■ **Your task**: Go line by line through the listing below and copy those that hold "screenshot".

■ **Given records**:
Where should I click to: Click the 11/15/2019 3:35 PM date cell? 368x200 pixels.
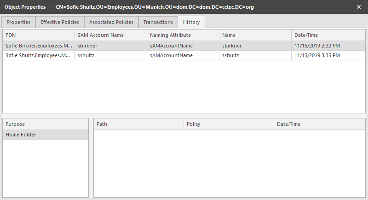tap(328, 55)
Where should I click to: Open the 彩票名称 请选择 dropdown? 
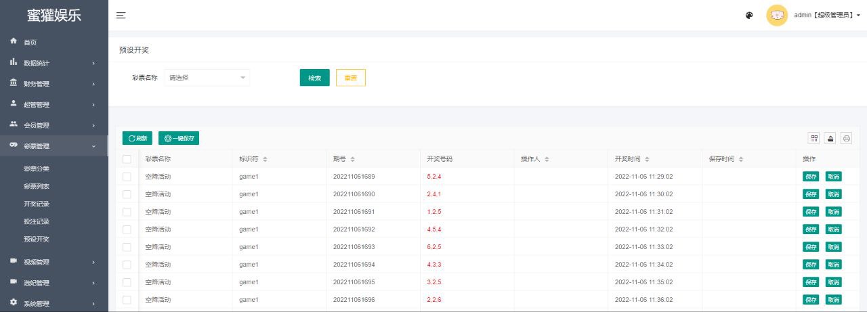click(207, 78)
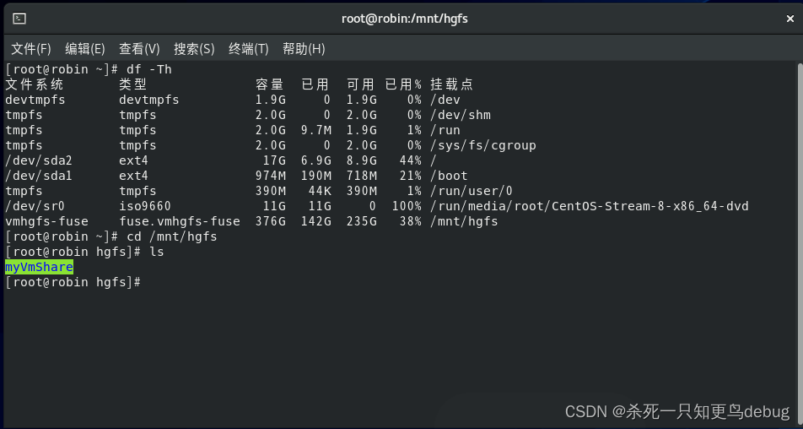Open the 文件(F) menu
Screen dimensions: 803x429
[31, 49]
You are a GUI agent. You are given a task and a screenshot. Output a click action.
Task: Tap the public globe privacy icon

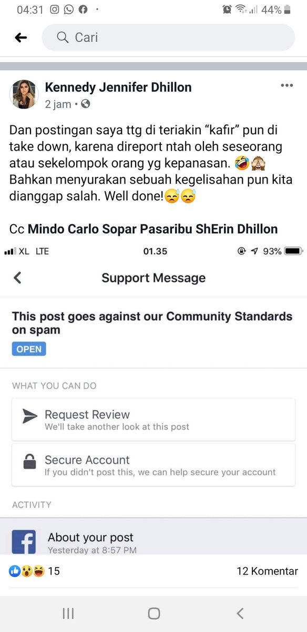click(85, 104)

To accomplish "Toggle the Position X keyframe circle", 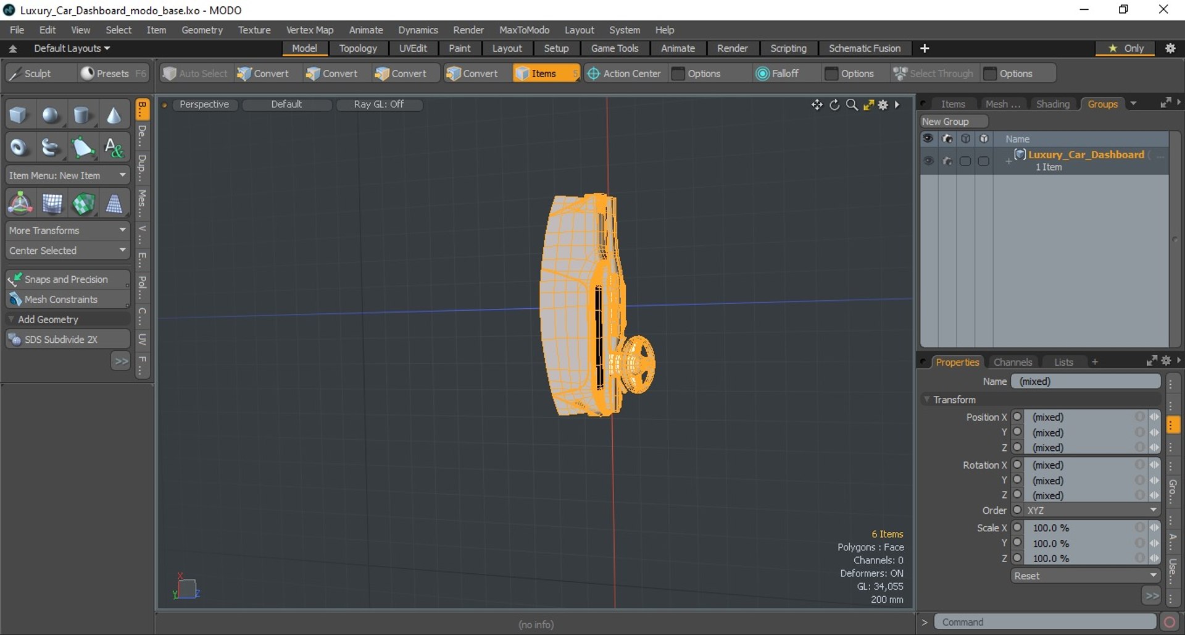I will coord(1017,417).
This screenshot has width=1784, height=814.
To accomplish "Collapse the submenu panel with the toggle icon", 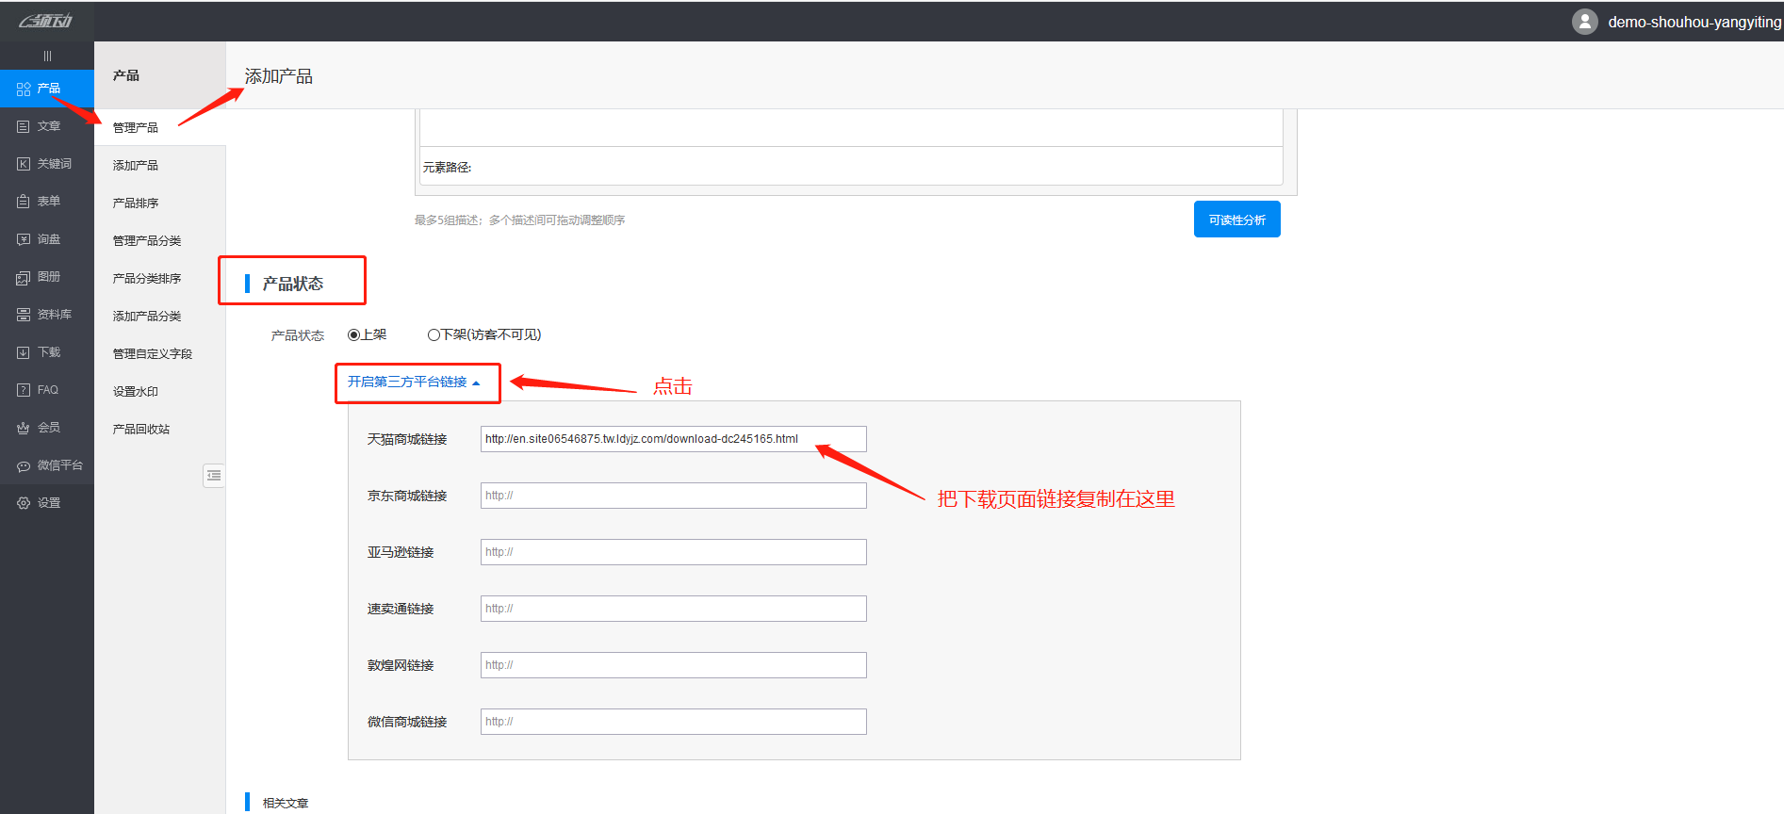I will 214,476.
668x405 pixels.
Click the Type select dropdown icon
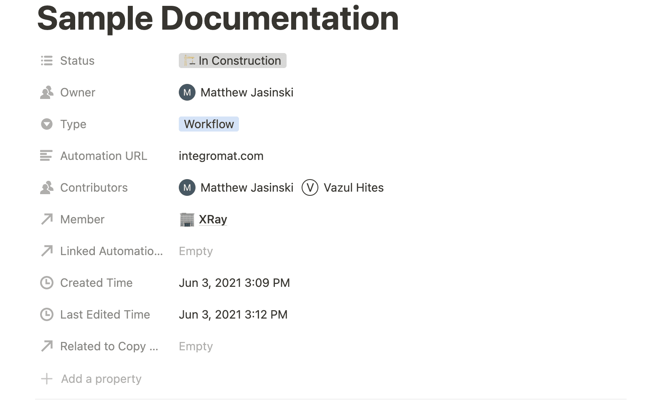(46, 124)
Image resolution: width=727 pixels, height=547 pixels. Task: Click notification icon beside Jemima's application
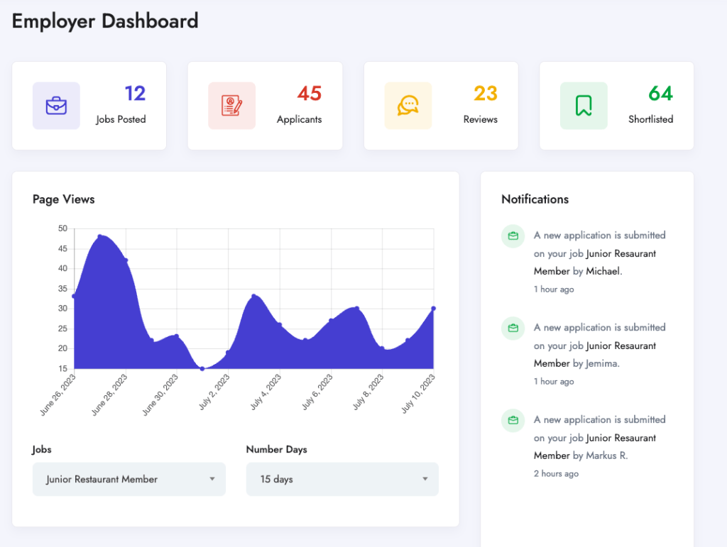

■ **Solution to the exercise**:
You are a GUI agent. You are given a task and a screenshot. Output a click action.
This screenshot has width=1784, height=814.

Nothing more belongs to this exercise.